- TEXTAUSZUG:
────────

Sozialdienste sehen sich mit wachsenden Anforderungen konfrontiert: zunehmender Fallkomplexität, steigenden Erwartungen an Qualität und Professionalität sowie der angespannten Fachkräftelage. Auch Empfehlungen von Fachgremien zur Mindestgrösse von Sozialdiensten wie der KOKES (Konferenz für Kindes- und Erwachsenenschutz) oder der BKSE (Berner Konferenz für Sozialhilfe, Erwachsenen- und Kindesschutz) und regulatorische Entwicklungen führen dazu, bestehende Strukturen kritisch zu hinterfragen und über grössere Organisationseinheiten nachzudenken. Es stellen sich Fragen wie: Reichen die bestehenden Strukturen aus, um den Auftrag nachhaltig zu erfüllen? Wie lassen sich kleinere oder mittelgrosse Sozialdienste zukunftsfähig weiterentwickeln – fachlich, organisatorisch und finanziell? Eine mögliche Antwort liegt in der interkommunalen Zusammenarbeit (IKZ). Von punktuellen Kooperationen bis hin zur strukturellen Integration von Sozialdiensten in neue Trägerschaften werden vielerorts verschiedene Varianten geprüft. Die Berner Fachhochschule (BFH) hat in den letzten Jahren mehrere Projekte begleitet, in denen Gemeinden solche Optionen ausgelotet haben. 

Unterschiedliche Ausgangslagen und Zielsetzungen

In der Praxis zeigt sich, dass der Weg zur Kooperation von Sozialdiensten nicht überall an derselben Stelle beginnt. Ausgangslage, Anstoss und Zielsetzungen unterscheiden sich – und bestimmen wesentlich, welche Kooperationsformen überhaupt sinnvoll sind. So entschied sich in einem Fall ein kleiner regionaler Sozialdienst, sich einem mittelgrossen Sozialdienst anzuschliessen. Ausschlaggebend dafür war das Anliegen, die Dienstleistung im Einzugsgebiet auch künftig gewährleisten zu können – insbesondere mit Blick auf mögliche künftige Anforderungen an die Mindestgrösse von Sozialdiensten. In einem anderen Beispiel trat eine Gemeinde – in erster Linie aus Kostengründen – aus dem bestehenden Gemeindeverband aus und schloss sich einem benachbarten Sozialdienst an. Die verbleibenden Gemeinden standen vor der Frage, unter welchen Bedingungen der bestehende Sozialdienst weitergeführt werden kann. In einem dritten Projekt prüften vier ähnlich aufgestellte Sozialdienste in einer Region, wie sie ihre Zusammenarbeit intensivieren könnten, um spezialisiertes Fachwissen (z. B. Rechtsdienst) besser zu bündeln und flexibler auf personelle Engpässe zu reagieren. Und in einer weiteren Region nahmen drei sehr unterschiedlich organisierte Dienste – in Grösse sowie Struktur – gemeinsam eine Analyse ihrer Ausgangslage und Entwicklungsmöglichkeiten in Angriff, um Optionen für eine engere Zusammenarbeit zu prüfen. 

Die Beispiele zeigen: Interkommunale Zusammenarbeit beginnt nicht mit einem fertigen Modell, sondern mit einer sorgfältigen Analyse der jeweiligen Situation.

────────

- AUFGABENLISTE:
a: Schreib den Textauszug zur Zusammenarbeit von Sozialdiensten von „Die Beispiele zeigen: Interkommunale“ bis „der jeweiligen Situation.“ ab und benenne dabei „Interkommunale Zusammenarbeit“ in „Gemeindeübergreifende Zusammenarbeit“ um.
b: Führe den Textauszug zur Zusammenarbeit von Sozialdiensten nach seinem letzten Satz weiter.

- BEREITGESTELLTE DATEN:
────────

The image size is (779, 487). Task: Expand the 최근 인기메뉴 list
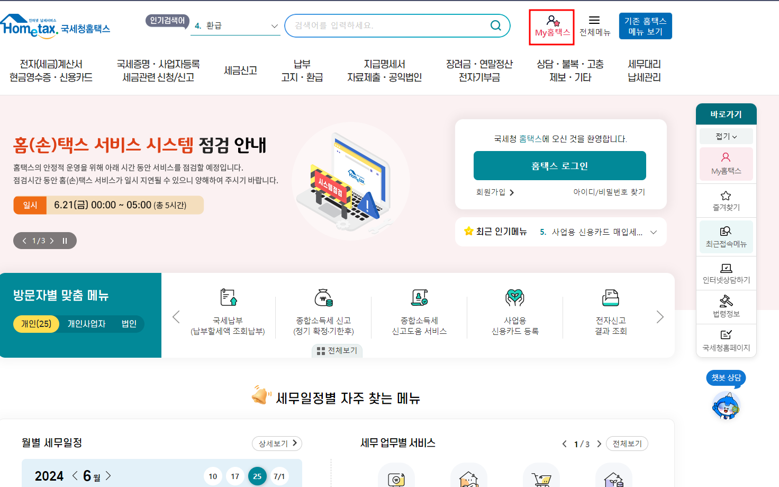[x=654, y=232]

────────

- ANTWORTEN JE AUFGABE:
a:
Die Beispiele zeigen: Gemeindeübergreifende Zusammenarbeit beginnt nicht mit einem fertigen Modell, sondern mit einer sorgfältigen Analyse der jeweiligen Situation.

b:
Passende Kooperationsformen

In den Projekten, welche die BFH begleitet, kristallisierten sich unterschiedliche Kooperationsformen heraus – je nach Bedarf, Kontext und politischem Willen:

  • «Mini-Modelle» betreffen punktuelle Kooperationen in einzelnen Aufgabenbereichen, etwa bei der Alimentenhilfe, den Unterhaltsvereinbarungen oder der gemeinsamen Nutzung von Fachwissen. Diese Zusammenarbeit ist pragmatisch angelegt – und oft ein erster Schritt.
  • «Midi-Modelle» zielen darauf, dass gewisse Aufgaben, z. B. administrative Aufgaben oder Aufgaben, die viel Spezialwissen erfordern, gemeinsam erbracht werden. Die Basisleistungen, insbesondere die Beratungen, werden weiterhin durch die bisherigen Organisationen durchgeführt.
  • «Maxi-Modelle» beinhalten die Zusammenführung mehrerer Dienste. Es entsteht ein gemeinsamer Sozialdienst. Dabei können die bisherigen Standorte durchaus bestehen bleiben. Die Aufgaben lassen sich aber so besser bedarfsorientiert zuteilen, und es gibt mehr Flexibilität beim Einsatz des Personals.

Diese vielfältigen Modelle zeigen: Die passende Kooperationsform hängt nicht nur von fachlichen Erwägungen ab, sondern sie muss sich an der konkreten Situation der Dienste vor Ort und den politischen Gegebenheiten in den beteiligten Gemeinden orientieren. Es gibt keine Standardlösung – wohl aber wiederkehrende Fragen, die zu klären sind.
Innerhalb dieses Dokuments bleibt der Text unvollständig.